What the task requires: Rewrite the listing from its start through the line containing "This screenshot has", updating every "action" to "command" and leaving everything else unchanged.

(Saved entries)
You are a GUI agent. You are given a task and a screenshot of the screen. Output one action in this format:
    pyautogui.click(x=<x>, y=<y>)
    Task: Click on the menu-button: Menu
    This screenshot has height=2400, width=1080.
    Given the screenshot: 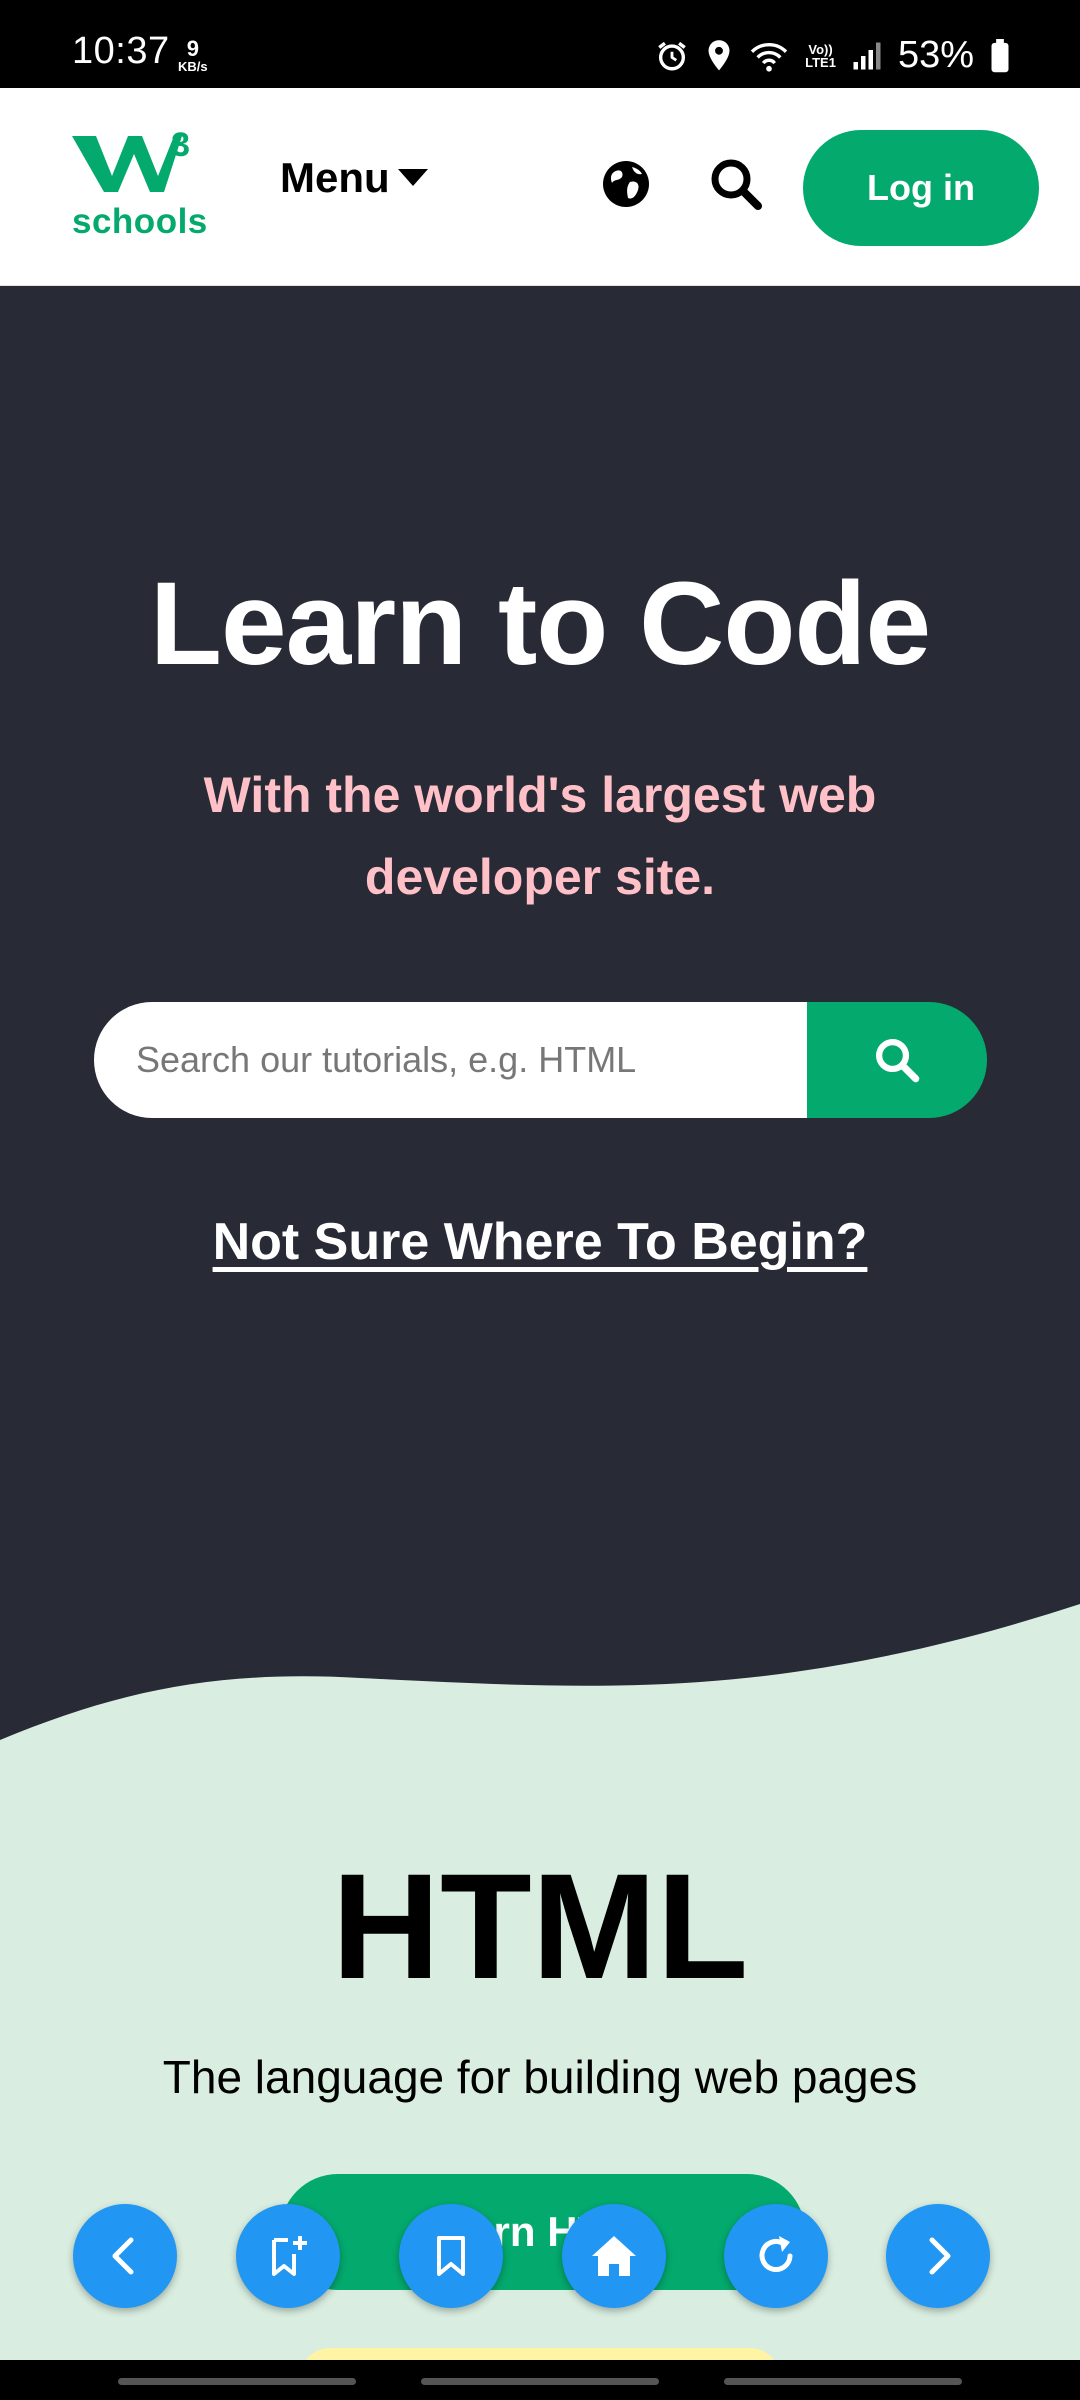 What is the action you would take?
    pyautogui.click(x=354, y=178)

Answer to this exercise:
You are a GUI agent. You are given a task and a screenshot of the screen. Output one command in this format:
    pyautogui.click(x=<x>, y=<y>)
    Task: Click on the menu-button: Menu
    This screenshot has height=2400, width=1080.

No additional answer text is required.